When I was a little boy I got into trouble for writing on my bedroom wall. The writing was a record of the time I awoke each morning; I learned to tell the time at a younger age than all my peers thus buying myself the chance to read during ‘telling the time’ lessons at school. The record for which I endured maternal wrath was a story of early hours, frequently starting with a 4, usually a 5 and occasionally a 6.
I have not changed in the habit save that I no longer write on the bedroom wall. There are morning people and there are evening people; our body clocks work differently. Morning is about starting, about getting on with the day, about launching into life.
The season of Advent is about preparation for a very special morning, it is about the new liturgical year and it is about new beginnings, new hopes and, this year especially, a new yearning for light in the darkness.
There is a hymn which I love, which only appears in The Baptist Hymnbook, Baptist Praise and Worship and Congregational Praise, though it may well be elsewhere in Welsh. I learned it from the latter book where it is prefaced (no. 342) with the phrase, ‘They that watch for the morning’.

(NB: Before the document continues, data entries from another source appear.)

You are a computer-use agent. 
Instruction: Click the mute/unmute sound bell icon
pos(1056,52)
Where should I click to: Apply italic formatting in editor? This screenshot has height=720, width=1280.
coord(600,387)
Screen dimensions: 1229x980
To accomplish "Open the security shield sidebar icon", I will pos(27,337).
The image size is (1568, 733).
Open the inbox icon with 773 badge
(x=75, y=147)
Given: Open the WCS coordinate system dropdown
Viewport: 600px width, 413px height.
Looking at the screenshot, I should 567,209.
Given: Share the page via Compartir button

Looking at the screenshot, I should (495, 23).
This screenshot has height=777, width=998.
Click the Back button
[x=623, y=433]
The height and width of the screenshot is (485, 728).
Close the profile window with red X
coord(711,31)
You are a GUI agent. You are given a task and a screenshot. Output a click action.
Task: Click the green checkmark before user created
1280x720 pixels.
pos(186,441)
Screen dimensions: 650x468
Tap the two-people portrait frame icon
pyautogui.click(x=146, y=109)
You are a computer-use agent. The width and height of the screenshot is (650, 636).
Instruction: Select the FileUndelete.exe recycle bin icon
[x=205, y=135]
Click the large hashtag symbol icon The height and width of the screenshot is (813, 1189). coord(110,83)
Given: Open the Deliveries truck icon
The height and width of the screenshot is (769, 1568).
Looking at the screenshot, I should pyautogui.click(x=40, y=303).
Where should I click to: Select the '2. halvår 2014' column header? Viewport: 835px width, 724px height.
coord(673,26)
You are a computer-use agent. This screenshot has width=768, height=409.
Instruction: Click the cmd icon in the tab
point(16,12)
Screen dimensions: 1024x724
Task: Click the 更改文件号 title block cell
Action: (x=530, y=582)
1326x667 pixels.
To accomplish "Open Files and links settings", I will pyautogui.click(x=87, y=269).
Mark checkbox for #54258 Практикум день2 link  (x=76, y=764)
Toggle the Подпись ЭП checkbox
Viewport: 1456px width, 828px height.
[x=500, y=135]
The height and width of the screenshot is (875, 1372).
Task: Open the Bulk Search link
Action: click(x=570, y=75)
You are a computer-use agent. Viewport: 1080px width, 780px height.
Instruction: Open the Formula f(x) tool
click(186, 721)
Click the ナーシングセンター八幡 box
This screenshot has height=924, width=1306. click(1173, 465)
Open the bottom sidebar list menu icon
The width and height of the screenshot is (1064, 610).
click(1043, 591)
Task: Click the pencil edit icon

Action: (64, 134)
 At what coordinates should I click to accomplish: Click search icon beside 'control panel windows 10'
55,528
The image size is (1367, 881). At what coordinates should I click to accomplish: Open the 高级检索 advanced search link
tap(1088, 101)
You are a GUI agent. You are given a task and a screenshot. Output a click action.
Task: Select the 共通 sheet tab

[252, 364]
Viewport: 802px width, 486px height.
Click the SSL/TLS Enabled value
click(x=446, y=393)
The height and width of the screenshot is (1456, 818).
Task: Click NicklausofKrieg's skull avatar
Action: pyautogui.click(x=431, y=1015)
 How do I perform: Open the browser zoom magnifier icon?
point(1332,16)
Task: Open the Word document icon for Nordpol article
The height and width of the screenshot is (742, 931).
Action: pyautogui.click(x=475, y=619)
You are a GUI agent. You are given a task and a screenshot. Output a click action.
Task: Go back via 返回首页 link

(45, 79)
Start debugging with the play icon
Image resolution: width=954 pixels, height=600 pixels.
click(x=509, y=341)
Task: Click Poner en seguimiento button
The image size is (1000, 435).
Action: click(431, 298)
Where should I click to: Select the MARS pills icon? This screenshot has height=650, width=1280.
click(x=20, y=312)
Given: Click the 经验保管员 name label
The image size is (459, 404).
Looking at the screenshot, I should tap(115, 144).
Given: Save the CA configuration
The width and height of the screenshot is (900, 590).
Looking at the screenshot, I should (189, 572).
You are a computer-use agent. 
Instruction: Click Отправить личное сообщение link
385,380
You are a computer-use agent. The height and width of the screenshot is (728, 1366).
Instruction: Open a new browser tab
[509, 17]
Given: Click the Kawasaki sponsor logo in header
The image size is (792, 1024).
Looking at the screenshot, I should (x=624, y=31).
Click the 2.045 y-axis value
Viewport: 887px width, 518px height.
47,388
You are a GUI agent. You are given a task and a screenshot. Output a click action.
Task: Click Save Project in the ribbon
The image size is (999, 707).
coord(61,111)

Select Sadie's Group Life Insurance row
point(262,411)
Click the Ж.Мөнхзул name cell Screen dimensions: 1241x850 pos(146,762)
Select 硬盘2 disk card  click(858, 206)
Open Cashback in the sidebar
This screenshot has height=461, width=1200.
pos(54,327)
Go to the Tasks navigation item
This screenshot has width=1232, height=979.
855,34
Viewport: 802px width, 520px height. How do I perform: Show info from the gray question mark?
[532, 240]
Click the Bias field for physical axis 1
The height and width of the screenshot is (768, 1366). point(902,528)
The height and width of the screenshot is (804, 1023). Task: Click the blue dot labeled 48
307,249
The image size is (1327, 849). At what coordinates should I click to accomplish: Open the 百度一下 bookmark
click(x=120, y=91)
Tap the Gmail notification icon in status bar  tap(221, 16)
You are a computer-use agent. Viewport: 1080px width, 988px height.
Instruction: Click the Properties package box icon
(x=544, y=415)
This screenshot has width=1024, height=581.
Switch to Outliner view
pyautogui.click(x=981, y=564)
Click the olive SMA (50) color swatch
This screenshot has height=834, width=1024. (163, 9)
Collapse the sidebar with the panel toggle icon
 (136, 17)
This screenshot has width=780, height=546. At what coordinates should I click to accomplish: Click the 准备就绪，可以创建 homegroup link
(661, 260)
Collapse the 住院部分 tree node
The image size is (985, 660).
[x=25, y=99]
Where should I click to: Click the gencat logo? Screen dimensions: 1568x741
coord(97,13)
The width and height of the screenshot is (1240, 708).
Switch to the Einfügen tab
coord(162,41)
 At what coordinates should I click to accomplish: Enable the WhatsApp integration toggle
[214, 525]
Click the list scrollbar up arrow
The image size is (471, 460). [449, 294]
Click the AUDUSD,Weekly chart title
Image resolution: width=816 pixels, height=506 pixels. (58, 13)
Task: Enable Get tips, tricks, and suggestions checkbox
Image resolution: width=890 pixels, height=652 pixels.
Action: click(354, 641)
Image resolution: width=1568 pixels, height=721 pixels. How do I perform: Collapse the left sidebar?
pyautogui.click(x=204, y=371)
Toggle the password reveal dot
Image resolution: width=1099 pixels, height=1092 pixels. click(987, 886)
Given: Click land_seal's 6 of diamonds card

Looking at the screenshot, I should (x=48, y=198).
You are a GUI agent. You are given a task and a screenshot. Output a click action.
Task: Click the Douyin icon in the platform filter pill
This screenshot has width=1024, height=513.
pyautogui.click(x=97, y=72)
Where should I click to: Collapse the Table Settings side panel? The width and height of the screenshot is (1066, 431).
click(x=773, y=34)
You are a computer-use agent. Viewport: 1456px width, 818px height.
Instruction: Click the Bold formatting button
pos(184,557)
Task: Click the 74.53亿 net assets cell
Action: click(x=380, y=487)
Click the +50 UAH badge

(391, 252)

As the season for excitement amongst small children (and not so young larger people) approaches, a growing number of us will watch for the morning in anticipation of happy times in family or friendship groups and, inevitably, in anticipation of the kindness of others. As advent draws on, people of goodwill grow more aware of the needs and emptiness of all who awake on December 25th with nothing much to look forward to or possibly even fearing an even lonelier day than usual.
The past months have seen a tidal wave of changed habits crashing through our lives. In the clear up, though the storm roars on, we are seeing changed dynamics in the way we ‘do church’ and, for me, more significantly, people who have found their way to God for the first time or back to him after long years of overlooking, avoiding or simply abandoning the great blessing of eternal love in their lives.
The first four lines of the first verse of the hymn reads:
“The light of the morning is breaking,
The shadows are passing away,
The nations of earth are awaking,
New peoples are learning to pray.”
Yes it was originally included in Congregational Praise as a Missionary Hymn but now its theme is apposite everywhere. Perhaps that is why the old fashioned section in the hymnbook was called ‘Home and foreign missions’.
Mission is outreach, witnessing, sharing Gospel.
A prayer
Loving God, as we prepare our hearts and minds for Christmas, let us pray that we may refocus on praying to reconnect us more securely with you and your morning. Help us see through the shadows and into the brightness you have offered the world in Jesus Christ, a light in the darkness of loneliness, deprivation and poverty, sin and shame, oh, and COVID.
May we learn to pray, for Jesus’ sake. Amen.